Exercise goal: Pick out and copy each line of the listing below that contains the word "Select". Only matches with the same capitalization count.

··· Data shown

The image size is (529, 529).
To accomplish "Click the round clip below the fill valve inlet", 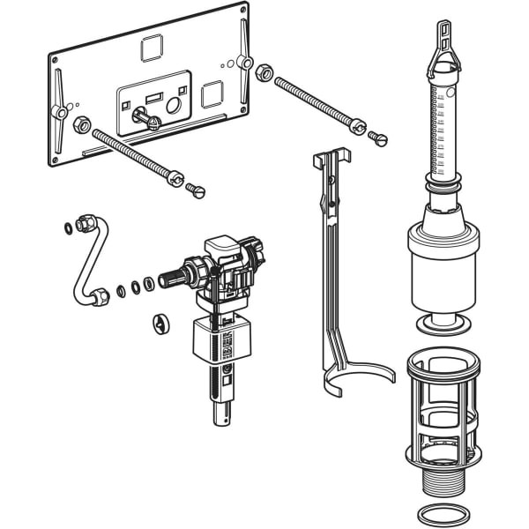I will point(160,322).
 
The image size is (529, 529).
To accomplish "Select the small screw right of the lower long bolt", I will point(197,190).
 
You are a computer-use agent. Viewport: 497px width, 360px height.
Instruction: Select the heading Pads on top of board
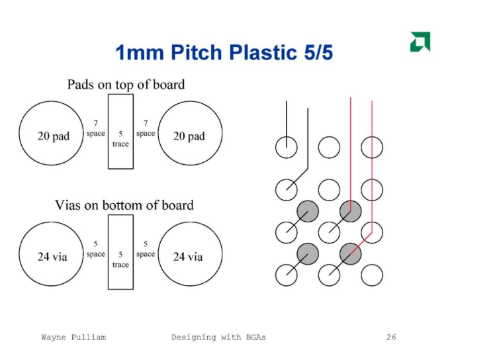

······

Solution for this problem:
To accomplish "Select the small screw right of the lower long bolt", I will point(197,190).
Instruction: Select the heading Pads on top of board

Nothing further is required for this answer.